_Task goal_
Everything from the line that holds "Toggle active state of Usuario zNube role" through the end of the listing below must be retyped word for word, without any pictures.

_Exercise data_
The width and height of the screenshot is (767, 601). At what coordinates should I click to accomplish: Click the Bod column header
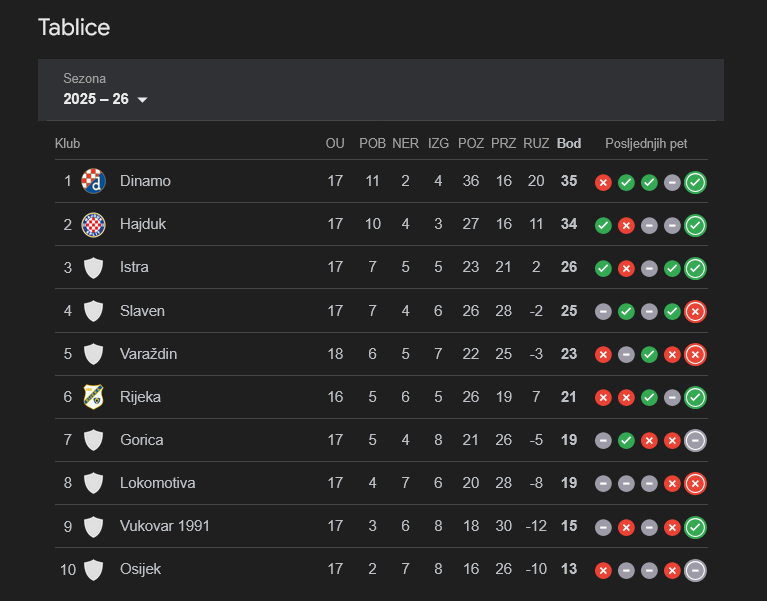(x=569, y=143)
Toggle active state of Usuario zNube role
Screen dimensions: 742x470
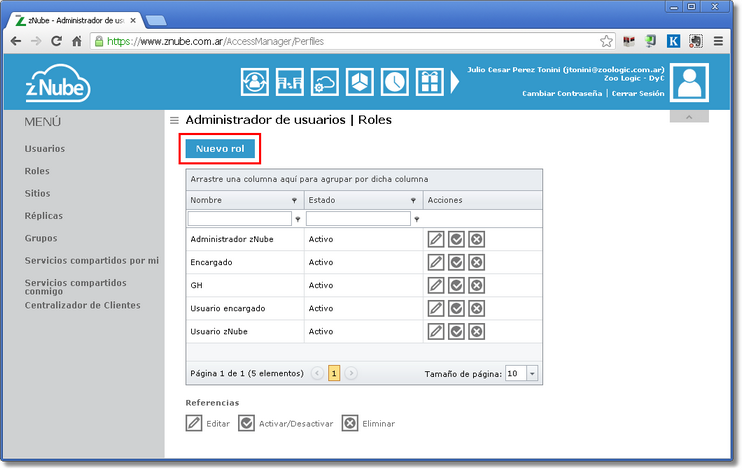coord(456,331)
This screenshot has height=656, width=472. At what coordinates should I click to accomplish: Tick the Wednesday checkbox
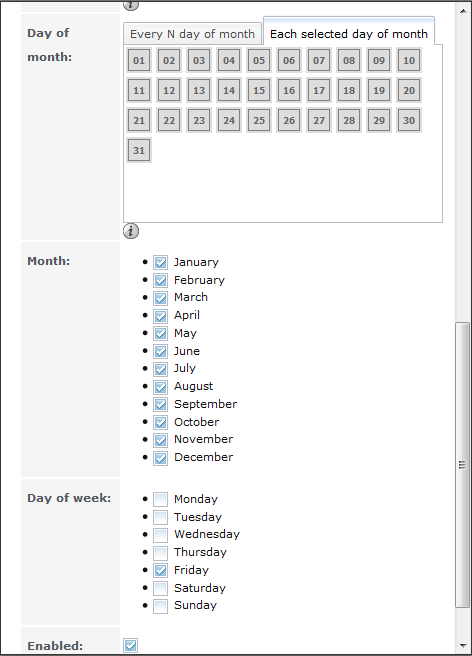[160, 535]
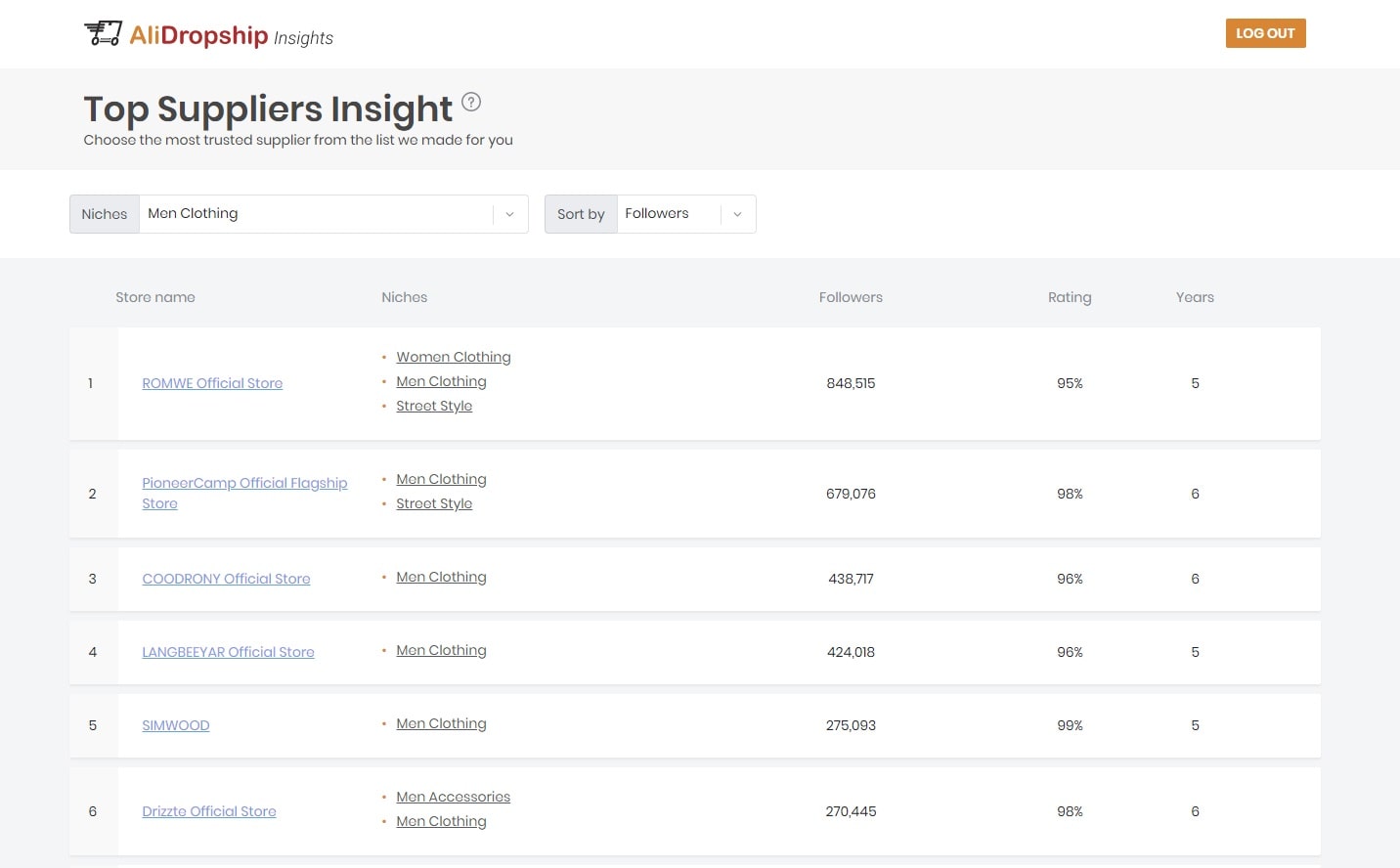The width and height of the screenshot is (1400, 868).
Task: Open LANGBEEYAR Official Store page
Action: coord(228,652)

_Response to the exercise_
Toggle active state of Usuario zNube role
Screen dimensions: 742x470
coord(456,331)
This screenshot has height=656, width=472. At what coordinates should I click to accomplish: Tick the Wednesday checkbox
[160, 535]
The width and height of the screenshot is (1400, 868).
Task: Open LANGBEEYAR Official Store page
Action: coord(228,652)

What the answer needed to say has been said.